下関条約(Treaty of Shimonoseki)後の東アジアでは、日本が台湾の占領を進め、台北への進出を通じて新たな植民地統治の現実が立ち上がりました。ヨーロッパでは、ヴィルヘルヘルム2世(Wilhelm II, 1859–1941)が1895年6月20日にキール運河(Kiel Canal)を開通させ、海軍力と物流の結節点を更新しました。この式典はバート・エーカーズ(Birt Acres, 1854–1918)によって撮影され、出来事が映像で複製されて広まる回路が強まります。アフリカでは第二次マダガスカル遠征(Second Madagascar expedition)が続き、ライニライアリヴォニ(Rainilaiarivony, 1828–1896)が1895年6月29日にツァラサオトラ(Tsarasaotra)で抵抗しました。

この月の確認されている録音:0曲

1895年6月の録音に関する情報のまとめ

1895年6月は、エミール・ベルリナー(Emile Berliner, 1851–1929)が関わったベルリナー・グラモフォン・カンパニー(Berliner Gramophone Company)の7インチ片面盤で、語り物と器楽曲の初回録音日が具体的に残る月です。同時に、ユナイテッド・ステーツ・グラモフォン・カンパニー(United States Gramophone Company)によるリスト類の存在が示され、円盤レコードが録音物であるだけでなく、流通のための「番号体系と商品目録」をまとい始めたことが読み取れます。

ベルリナーの6月19日録音:ジョージ・グラハムの語り物

ベルリナー・グラモフォン・カンパニー(Berliner Gramophone Company)のマトリクス番号626には、ジョージ・グラハム(George Graham, 生没年不明)による「オークショニア(Auctioneer)」が、1895年6月19日の初回録音日として示されています。マトリクス番号628でも同日付で「ストーリー・オブ・ア・トランプ(The story of a tramp)」が掲げられ、録音地はワシントン(Washington, District of Columbia)、ニューヨーク(New York)、フィラデルフィア(Philadelphia)のいずれかとされていて確定していません。

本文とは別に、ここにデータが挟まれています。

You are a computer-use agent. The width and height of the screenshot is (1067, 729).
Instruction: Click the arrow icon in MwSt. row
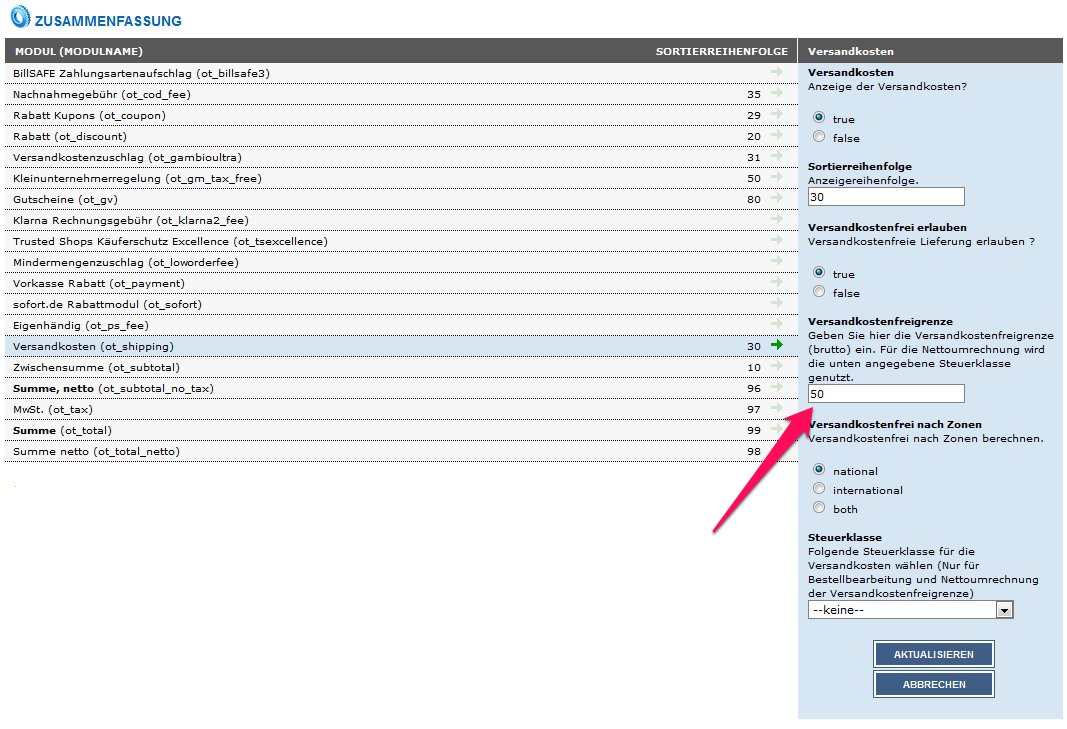(777, 409)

ベルリナーの6月28日録音:行進曲・ギャロップの器楽録音

1895年6月28日を初回録音日とする7インチ片面盤として、「キャリロン・ギャロップ(Carillon gallop)」「ハネムーン・マーチ(Honeymoon march)」などの器楽曲が挙げられています。さらに「ディレクトレイト・マーチ(Directorate march)」は、ジョン・フィリップ・スーザ(John Philip Sousa, 1854–1932)の作品として同日付の録音が示され、行進曲レパートリーが円盤レコードの主要な「型」になっていく過程が見えてきます。

1895年6月10日付リストが示す「カタログ化」の進行

「ベルリナー・ユーザーズ・ガイド抜粋(Berliner User’s Guide [excerpts])」では、ユナイテッド・ステーツ・グラモフォン・カンパニー(United States Gramophone Company)の「Supplementary List of Records」が1895年6月10日付で挙げられています。録音物が番号と分類で整理され、既存カタログの補遺として更新される仕組みが見える点で、1895年6月は「録音」と「商品目録」が並走し始めた局面として位置づけられます。